Top law firms will meet this Valentine’s Day on a Halifax courtroom, competing for a piece of the CAD$260 million ($196 million) in Bitcoin and other digital assets owed by the Quadriga CX cryptocurrency exchange to its customers. On Thursday, these firms will represent the exchange’s 115,000 users and appear before the Nova Scotia Supreme Court.
Prehistory to The Exchange’s Misfortune
Quadriga CX used to be one of Canada’s largest cryptocurrency exchanges until its 30-year-old CEO Gerald Cotten suddenly died. There are still numerous rumors around this death which led to $150 million of users’ funds becoming inaccessible. Its customers became victims of this situation and trying to find the most sensible way to compensate them, lawyers were considering selling the exchange.
QuadrigaCX asked for a 30-day stay of proceedings, which will end on March 7. However, the exchange suffered a new misfortune. It lost nearly $370,800 (CAD $468,675) by mistake. As we have already reported, QuadrigaCX accidentally transferred more than 100 Bitcoins to a storage wallet that is currently inaccessible. As a result, the remaining funds of the exchange included 51 BTC, 33 BCH, 0.014 BHC SV, 2,000 BTG, 800 LTC, and 950 ETH.
The addresses that received multiple small transfers had not seen any transactions since April. Laurent, a developer at OXT, commented:
“These addresses are automatically clustered thanks to a script processing a conservative version of a method called the ‘merged inputs heuristic’. In its basic version, the ‘merged inputs heuristic’ states that all addresses associated to the inputs of a bitcoin transaction are controlled by [the] same entity and should be clustered.”
The court-appointed monitor Ernst and Young (EY) took control over the exchange’s funds and the electronic devices that were used by Cotten. Among them, there are laptops, smartphones, and encrypted USB keys. Moreover, EY tried to collaborate with some third-party payment processors in order to get access to the fiat balances of the exchange, but they still haven’t managed to succeed. That’s why the question of how customers will be compensated still remains unclear.
The Intense Competition
As Bloomberg reported, Bennett Jones LLP and McInnes Cooper were first to submit a request to represent users, with retail investor Tong Zou claiming he was “one of the largest affected individual users”. Miller Thomson with Cox and Palmer and Osler, Hoskin and Harcourt with Patterson Law have filed submissions as well.
Goodmans LLP has filed not an official notice, but a letter to the Nova Scotia Supreme Court to ask to be appointed representative counsel as well. The firm is calling for a creditors’ committee to be formed to help select representative counsel first.
Each competing firm will have to explain to the judge Michael Wood why they should be appointed as a representative counsel. Bennett Jones and McInnes Cooper said that they already have experience in recovery issues and mentioned fraud and ponzi scheme investigations as examples. They believe they will be able to properly investigate the Quadriga case.

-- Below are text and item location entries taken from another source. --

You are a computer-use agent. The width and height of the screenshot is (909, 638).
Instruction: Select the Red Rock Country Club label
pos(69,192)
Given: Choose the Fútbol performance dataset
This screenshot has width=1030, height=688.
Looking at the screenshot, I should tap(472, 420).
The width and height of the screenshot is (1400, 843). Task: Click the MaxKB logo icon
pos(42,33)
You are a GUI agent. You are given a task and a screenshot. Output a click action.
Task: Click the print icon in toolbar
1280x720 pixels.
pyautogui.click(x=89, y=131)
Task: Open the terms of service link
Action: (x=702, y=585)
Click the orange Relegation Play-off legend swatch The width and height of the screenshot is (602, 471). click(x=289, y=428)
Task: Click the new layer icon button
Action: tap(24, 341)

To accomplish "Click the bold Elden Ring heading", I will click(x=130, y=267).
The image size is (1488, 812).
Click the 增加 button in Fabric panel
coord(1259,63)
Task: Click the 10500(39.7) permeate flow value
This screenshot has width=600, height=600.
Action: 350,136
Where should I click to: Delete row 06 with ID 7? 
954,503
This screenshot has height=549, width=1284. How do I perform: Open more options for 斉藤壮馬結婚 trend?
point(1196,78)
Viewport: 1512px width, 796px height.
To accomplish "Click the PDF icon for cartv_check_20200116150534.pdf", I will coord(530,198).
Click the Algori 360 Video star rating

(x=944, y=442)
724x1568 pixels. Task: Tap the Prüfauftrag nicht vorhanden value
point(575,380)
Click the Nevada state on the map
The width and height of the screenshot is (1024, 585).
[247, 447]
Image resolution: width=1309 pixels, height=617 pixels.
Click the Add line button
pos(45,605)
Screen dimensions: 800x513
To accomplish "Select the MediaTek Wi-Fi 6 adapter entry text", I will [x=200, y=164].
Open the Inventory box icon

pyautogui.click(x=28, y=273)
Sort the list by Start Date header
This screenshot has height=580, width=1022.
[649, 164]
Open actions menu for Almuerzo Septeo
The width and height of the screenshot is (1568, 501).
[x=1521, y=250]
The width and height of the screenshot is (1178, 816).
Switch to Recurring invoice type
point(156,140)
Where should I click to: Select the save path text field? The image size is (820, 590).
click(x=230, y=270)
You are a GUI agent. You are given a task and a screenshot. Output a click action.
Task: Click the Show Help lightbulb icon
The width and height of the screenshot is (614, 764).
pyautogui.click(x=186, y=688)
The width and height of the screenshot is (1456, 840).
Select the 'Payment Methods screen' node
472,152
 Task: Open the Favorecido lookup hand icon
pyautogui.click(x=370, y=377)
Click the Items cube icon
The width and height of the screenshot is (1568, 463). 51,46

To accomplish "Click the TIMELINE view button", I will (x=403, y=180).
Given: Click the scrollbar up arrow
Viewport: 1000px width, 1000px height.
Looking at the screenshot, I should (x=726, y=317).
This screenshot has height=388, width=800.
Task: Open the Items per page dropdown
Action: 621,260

Ernst and Young (EY) that has been appointed as a monitor for the exchange said that usually, law firms do not become representative counsel in a creditor case. EY explained:
“In those cases, the Courts considered the underlying experience of the proposed counsel, as well as considering which law firm proposed to represent the most inclusive class of claimants and how many claimants have already retained that firm to represent them.”
According to EY, the representative counsel should be specifically tasked with communicating with creditors and advocating on their behalf over any issues that might appear.
“It may be appropriate to temporarily limit the mandate of Rep Counsel appointed at this time to communicating and disseminating information to the Affected Users and advocating on behalf of Affected Users before the Court on preliminary issues raised in these CCAA proceedings.”
They further said:
“The reasonable fees and expenses of representative counsel, as well as financial and other advisors, are frequently funded by the CCAA debtors’ estates. In such cases, the Courts frequently grant the representative counsel a charge to secure its fees and disbursements.”
Each participant is suggesting their own ideas on how to run the case and find a solution. It deals with cryptocurrencies, that’s why the situation is even more compounded.
Christine Duhaime, a financial crimes lawyer, said:
“The process should be opened up for more large firms with digital currency expertise to present proposals.”
Hopefully, the Supreme Court will bring some clearness to the case today.